Regional powers call emergency summit as new evidence emerges Congo election was rigged

New evidence suggests Martin Fayulu was the real winner of last month's election - REUTERS
New evidence suggests Martin Fayulu was the real winner of last month's election - REUTERS

Southern African government have called an emergency summit to discuss the disputed election in the Democratic Republic of Congo as further evidence emerged that the official results were falsified to hand a fraudulent victory to Felix Tshisekedi over Martin Fayulu.

The Southern African Development Community (SADC), which include the DRC, will meet on Thursday in Addis Ababa  a diplomatic adviser to outgoing president Joseph Kabila said on Sunday, Reuters reported.

It was not immediately clear who else from Congo would be present or what action, if any, the bloc might decide to take.

Analysis of two sets of voting data by the Financial Times show that Mr Fayulu was the rightful winner of the election to replace outgoing president Joseph Kabila, the newspaper reported on Tuesday.

Data covering 86 per cent of total votes cast across the country showed Mr Fayulu won 59.4 per cent of the vote while Mr Tshisekedi, who was declared the surprise winner on Thursday, took 19 percent, the paper reported.

The findings tally with data gathered by 40,000 observers working for the Catholic Church, which gave Mr Fayulu a 62.8 percent victory among a sample accounting for 43 percent of votes cast.

They will reinforce a claim of electoral fraud that Mr Fayulu's campaign filed on Saturday.

Congo's electoral commission initially announced that Mr Tshisekedi, a marginal opposition leader had won with 38.57 percent of more than 18 million ballots cast.

The announcement contradicted consistent polling that suggested Mr Tshisekedi would win the election.

Mr Fayulu immediately denounced the result, calling it “rigged, fabricated and invented." Amid claims that Mr Kabila and Mr Tshisekedi had reached a secret deal to share power, he claimed that he had been denied power by an "electoral coup."

On Friday his campaign released its own analysis saying he had taken 61.51 percent of the vote.
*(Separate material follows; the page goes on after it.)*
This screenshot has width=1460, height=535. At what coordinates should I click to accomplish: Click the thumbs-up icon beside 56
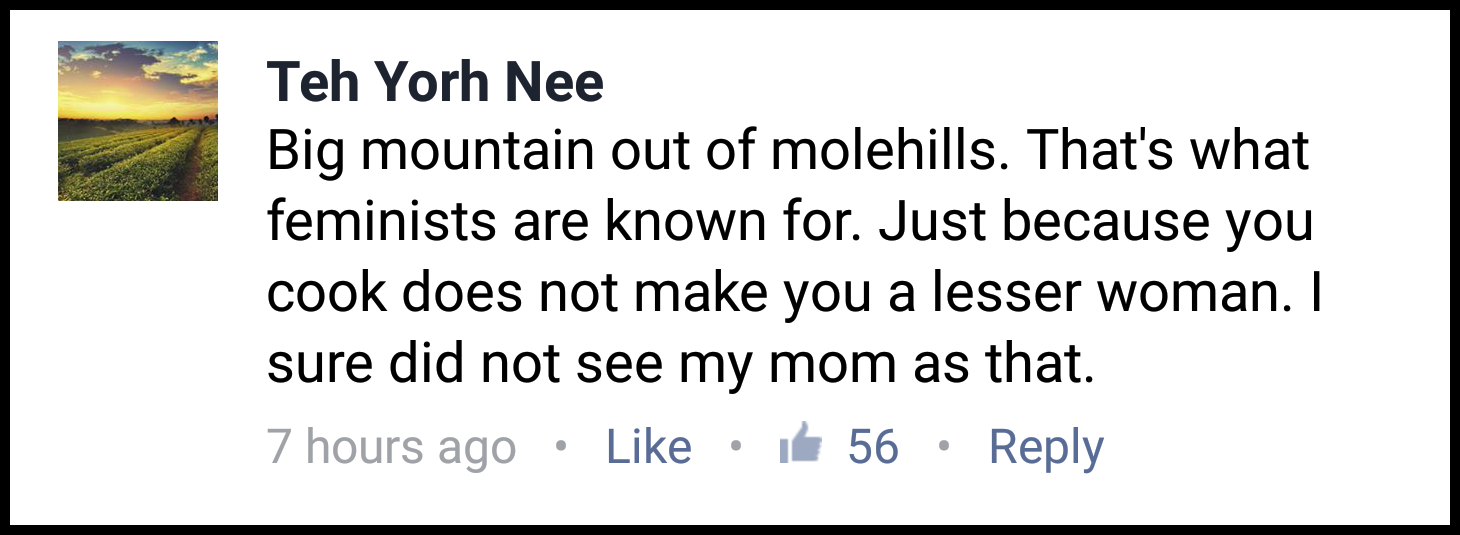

His supporters say authorities rigged the result in a deal to protect members of Mr Kabila's outgoing administration and maintain his influence over security forces.

The December 30 election had been intended as Congo's first democratic transfer of power in six decades, but instead threatens to reawaken violence in the huge and tumultuous nation where millions have died during civil wars since the 1990s.